Previous positron emission tomography (PET) studies have quantified filamentous tau pathology using regions‐of‐interest (ROIs) based on observations of the topographical distribution of neurofibrillary tangles in post‐mortem tissue. However, such approaches may not take full advantage of information contained in neuroimaging data. The present study employs an unsupervised data‐driven method to identify spatial patterns of tau‐PET distribution, and to compare these patterns to previously published “pathology‐driven” ROIs. Tau‐PET patterns were identified from a discovery sample comprised of 123 normal controls and patients with mild cognitive impairment or Alzheimer's disease (AD) dementia from the Swedish BioFINDER cohort, who underwent ¹⁸F]AV1451 PET scanning.
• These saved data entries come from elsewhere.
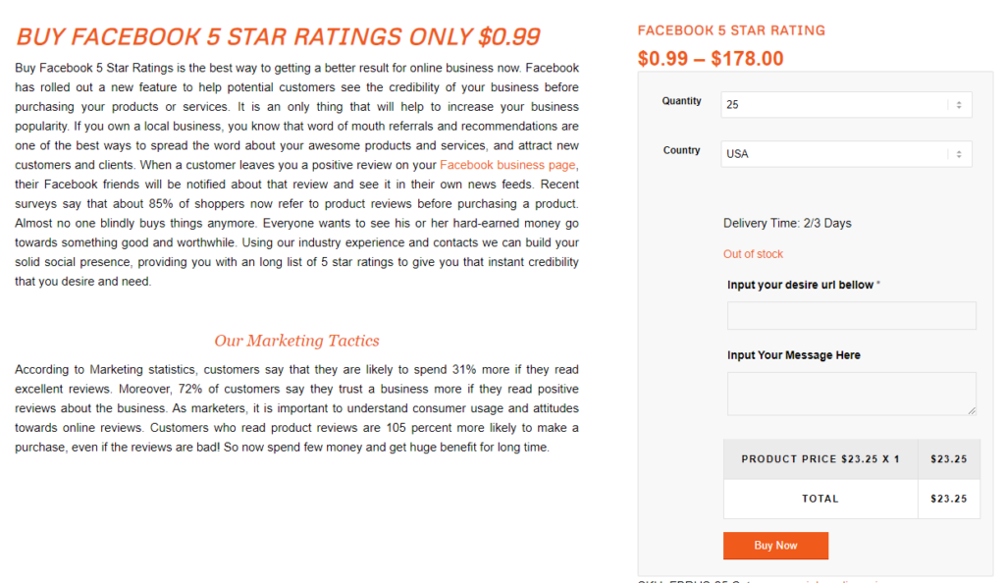Click the Facebook 5 Star Rating product title
Screen dimensions: 1005x583
[x=731, y=30]
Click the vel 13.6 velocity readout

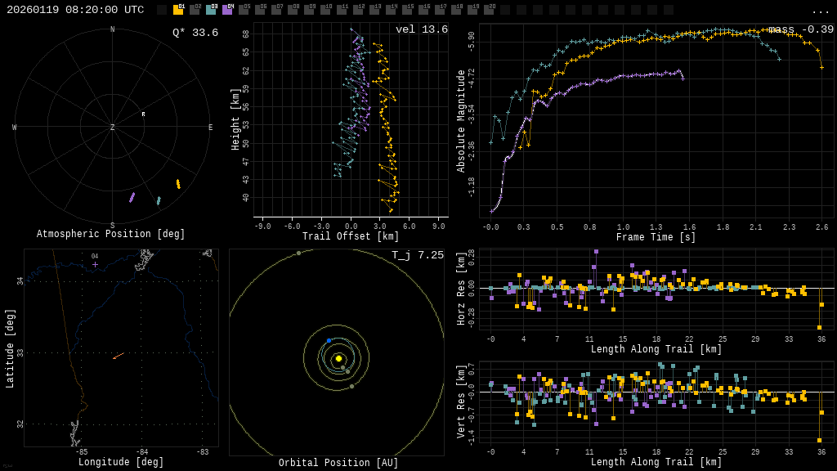(421, 29)
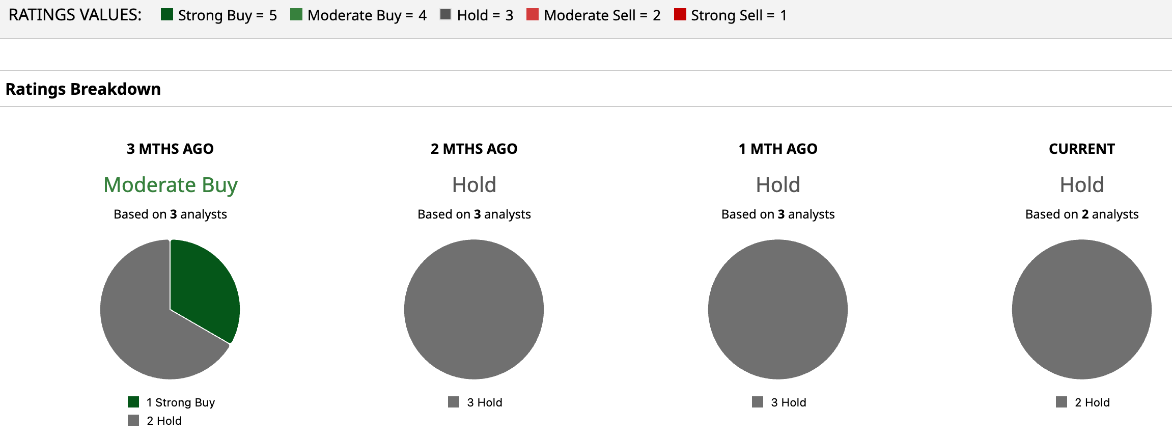The height and width of the screenshot is (435, 1172).
Task: Click the '3 Hold' swatch under 1 MTH AGO
Action: point(758,402)
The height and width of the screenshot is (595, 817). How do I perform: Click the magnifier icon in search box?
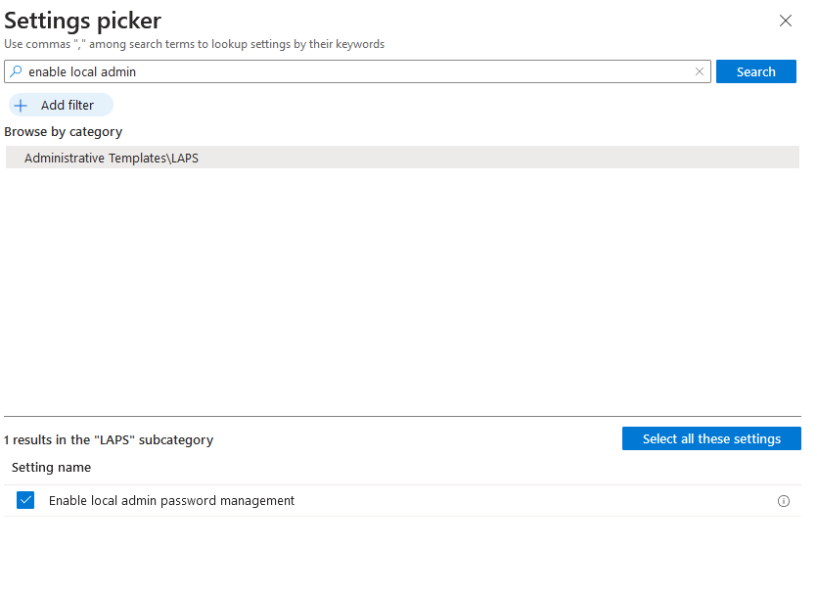16,71
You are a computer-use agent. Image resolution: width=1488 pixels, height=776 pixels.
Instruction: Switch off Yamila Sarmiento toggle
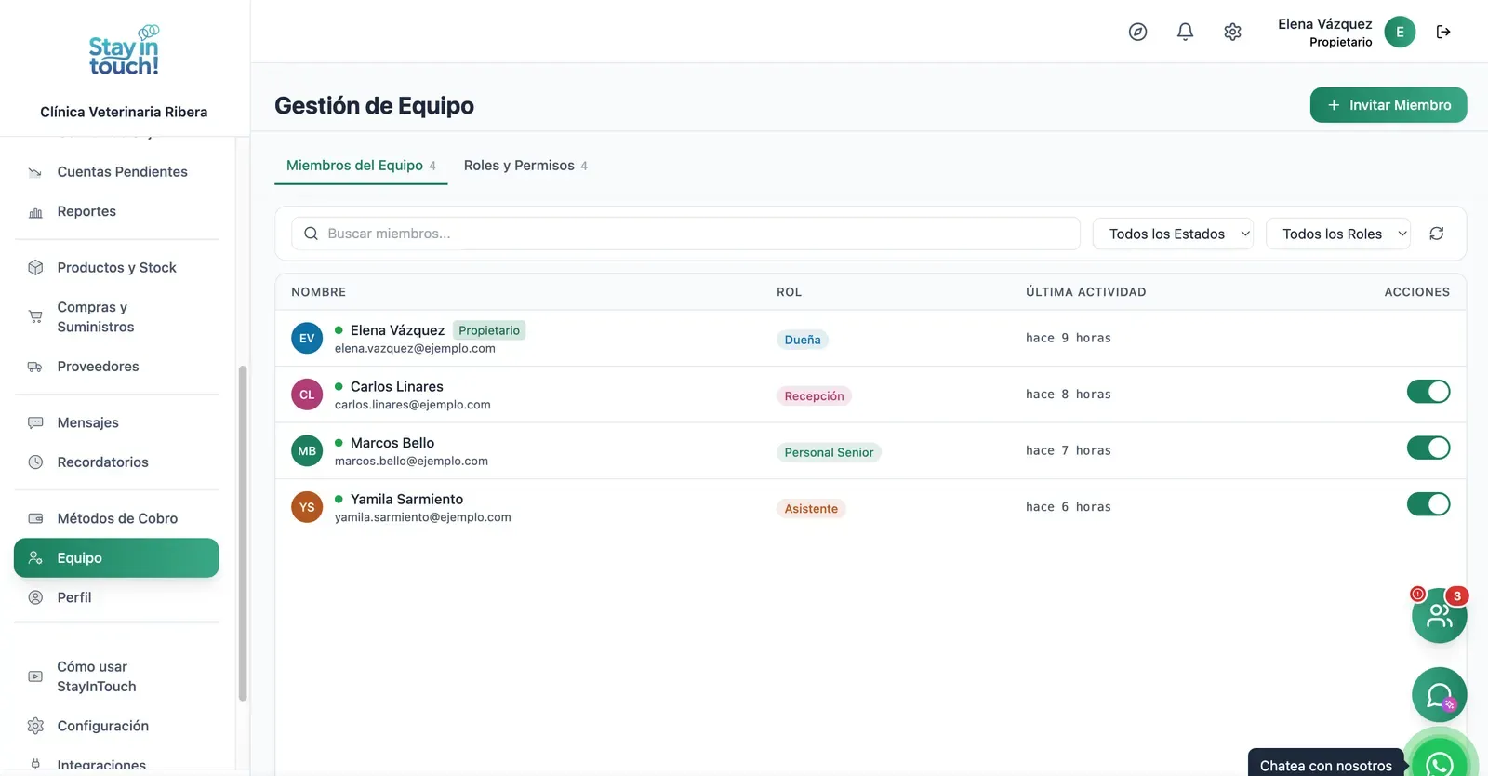click(x=1428, y=504)
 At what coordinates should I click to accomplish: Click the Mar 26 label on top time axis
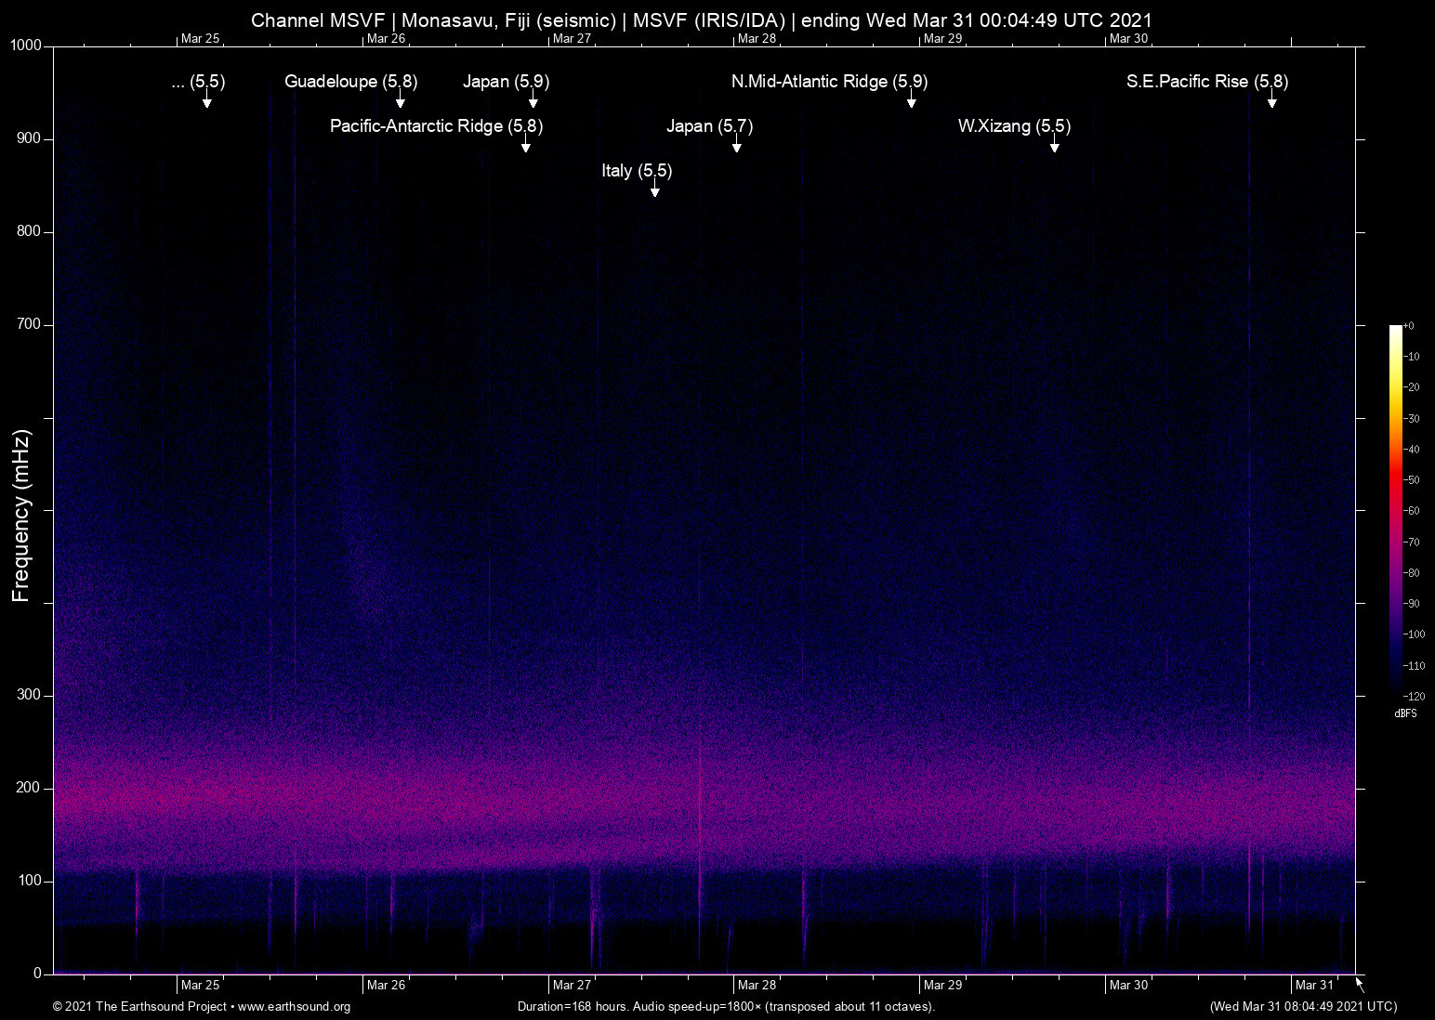click(x=386, y=38)
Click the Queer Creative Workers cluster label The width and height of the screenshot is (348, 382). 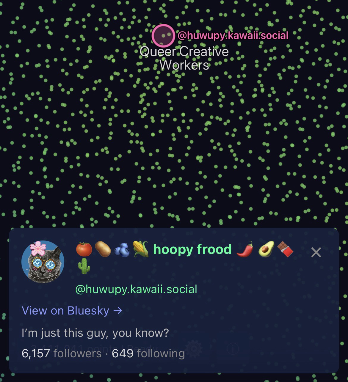point(184,58)
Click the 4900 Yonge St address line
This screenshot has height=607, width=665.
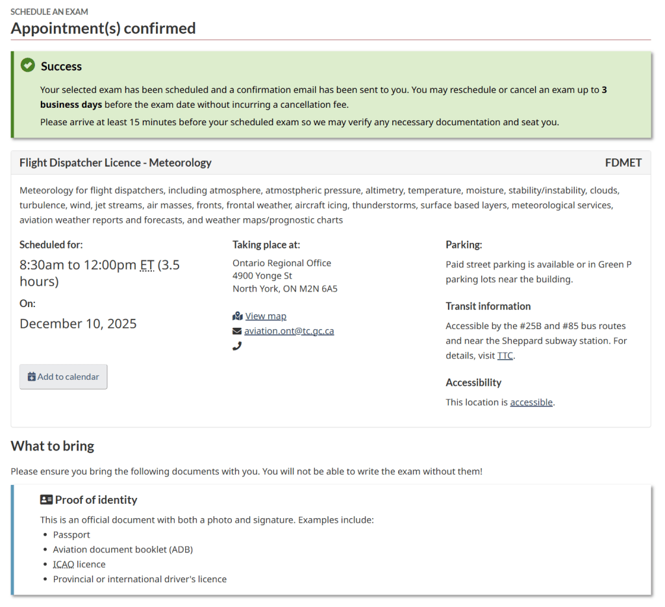262,276
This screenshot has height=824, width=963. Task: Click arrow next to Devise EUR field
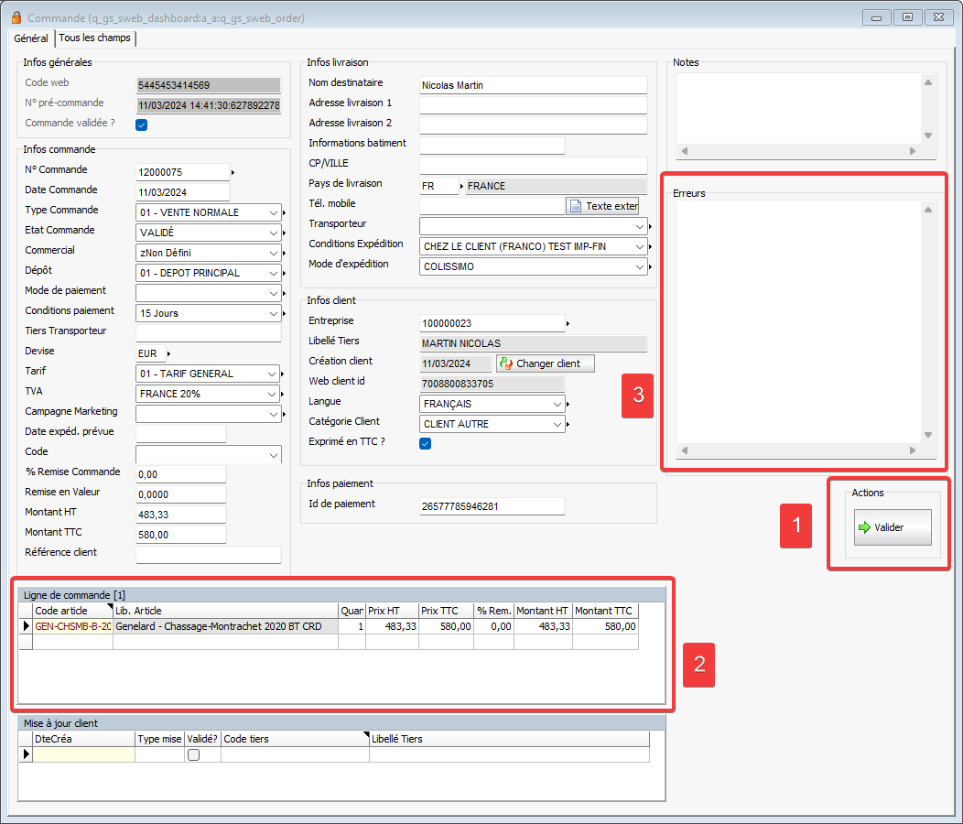pos(168,353)
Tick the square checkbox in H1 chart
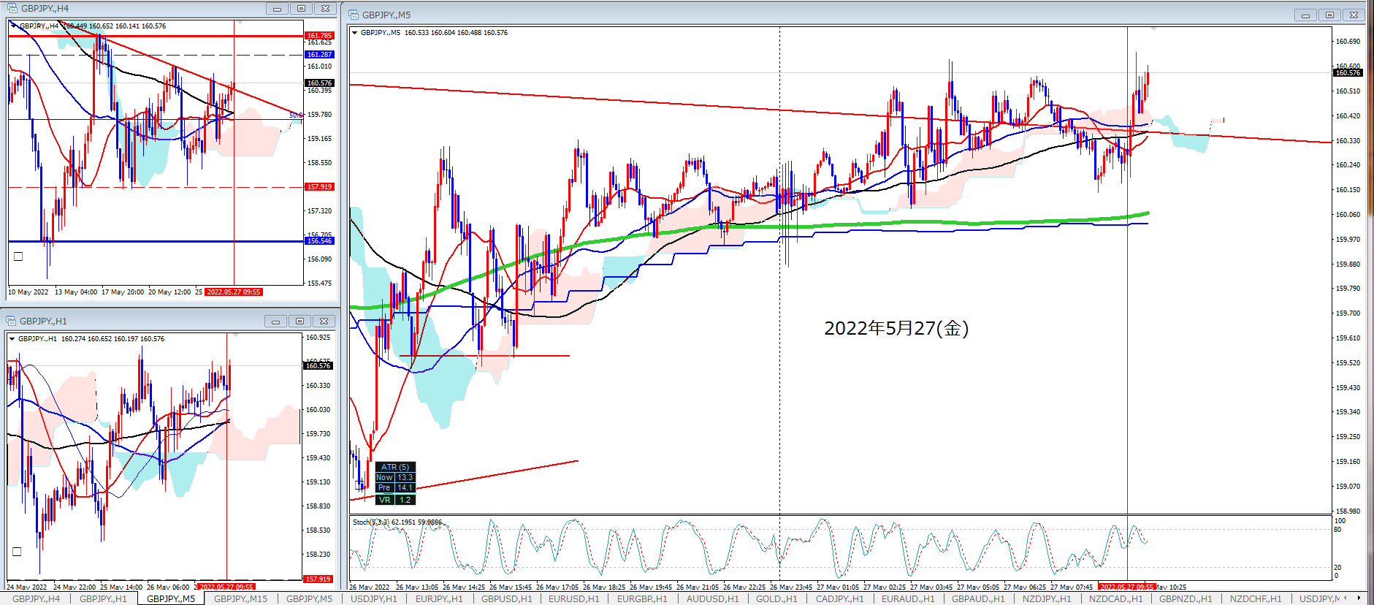 tap(17, 552)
Associations with cognition were tested in a separate sample of 90 individuals from ADNI. BioFINDER ¹⁸F]AV1451 images were entered into a robust voxelwise stable clustering algorithm, which resulted in five clusters. Mean ¹⁸F]AV1451 uptake in the data‐driven clusters, and in 35 previously published pathology‐driven ROIs, was extracted from ADNI ¹⁸F]AV1451 scans. We performed linear models comparing ¹⁸F]AV1451 signal across all 40 ROIs to tests of global cognition and episodic memory, adjusting for age, sex, and education. Two data‐driven ROIs consistently demonstrated the strongest or near‐strongest effect sizes across all cognitive tests. Inputting all regions plus demographics into a feature selection routine resulted in selection of two ROIs (one data‐driven, one pathology‐driven) and education, which together explained 28% of the variance of a global cognitive composite score. Our findings suggest that ¹⁸F]AV1451‐PET data naturally clusters into spatial patterns that are biologically meaningful and that may offer advantages as clinical tools.